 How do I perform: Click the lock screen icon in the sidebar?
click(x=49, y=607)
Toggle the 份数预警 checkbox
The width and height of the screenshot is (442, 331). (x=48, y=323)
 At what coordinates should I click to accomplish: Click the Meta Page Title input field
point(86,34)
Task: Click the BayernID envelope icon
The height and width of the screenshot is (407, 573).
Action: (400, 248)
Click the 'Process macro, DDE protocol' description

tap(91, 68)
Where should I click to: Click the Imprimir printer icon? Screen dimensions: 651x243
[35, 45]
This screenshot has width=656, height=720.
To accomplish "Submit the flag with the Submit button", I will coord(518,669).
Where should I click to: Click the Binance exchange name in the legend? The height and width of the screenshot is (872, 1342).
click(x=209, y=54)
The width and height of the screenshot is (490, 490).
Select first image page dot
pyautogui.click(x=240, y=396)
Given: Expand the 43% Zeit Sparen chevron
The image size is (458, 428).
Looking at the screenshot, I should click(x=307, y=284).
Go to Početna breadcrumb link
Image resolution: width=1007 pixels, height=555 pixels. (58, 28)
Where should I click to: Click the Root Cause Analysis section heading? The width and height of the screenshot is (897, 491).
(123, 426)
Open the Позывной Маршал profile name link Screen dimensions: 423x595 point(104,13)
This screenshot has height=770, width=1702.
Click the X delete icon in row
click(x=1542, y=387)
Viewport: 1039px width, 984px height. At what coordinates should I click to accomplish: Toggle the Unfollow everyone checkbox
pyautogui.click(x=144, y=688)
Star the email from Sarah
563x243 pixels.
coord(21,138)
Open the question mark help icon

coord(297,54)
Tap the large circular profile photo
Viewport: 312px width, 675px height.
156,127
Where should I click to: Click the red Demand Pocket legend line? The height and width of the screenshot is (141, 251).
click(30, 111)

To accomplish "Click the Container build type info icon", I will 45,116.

**What you should do**
Please pull out every line of the entries above and reproduce each one unchanged, in the same order.

**Task result**
 How do I perform: Click the lock screen icon in the sidebar?
click(x=49, y=607)
Toggle the 份数预警 checkbox
The width and height of the screenshot is (442, 331). (x=48, y=323)
 At what coordinates should I click to accomplish: Click the Meta Page Title input field
point(86,34)
Task: Click the BayernID envelope icon
The height and width of the screenshot is (407, 573).
Action: (400, 248)
Click the 'Process macro, DDE protocol' description

tap(91, 68)
Where should I click to: Click the Imprimir printer icon? Screen dimensions: 651x243
[35, 45]
This screenshot has width=656, height=720.
To accomplish "Submit the flag with the Submit button", I will coord(518,669).
Where should I click to: Click the Binance exchange name in the legend? The height and width of the screenshot is (872, 1342).
click(x=209, y=54)
The width and height of the screenshot is (490, 490).
Select first image page dot
pyautogui.click(x=240, y=396)
Given: Expand the 43% Zeit Sparen chevron
The image size is (458, 428).
Looking at the screenshot, I should click(x=307, y=284).
Go to Početna breadcrumb link
Image resolution: width=1007 pixels, height=555 pixels. (58, 28)
Where should I click to: Click the Root Cause Analysis section heading? The width and height of the screenshot is (897, 491).
(123, 426)
Open the Позывной Маршал profile name link Screen dimensions: 423x595 point(104,13)
This screenshot has height=770, width=1702.
Click the X delete icon in row
click(x=1542, y=387)
Viewport: 1039px width, 984px height. At what coordinates should I click to accomplish: Toggle the Unfollow everyone checkbox
pyautogui.click(x=144, y=688)
Star the email from Sarah
563x243 pixels.
coord(21,138)
Open the question mark help icon

coord(297,54)
Tap the large circular profile photo
Viewport: 312px width, 675px height.
156,127
Where should I click to: Click the red Demand Pocket legend line? The height and width of the screenshot is (141, 251).
click(30, 111)

To accomplish "Click the Container build type info icon", I will 45,116.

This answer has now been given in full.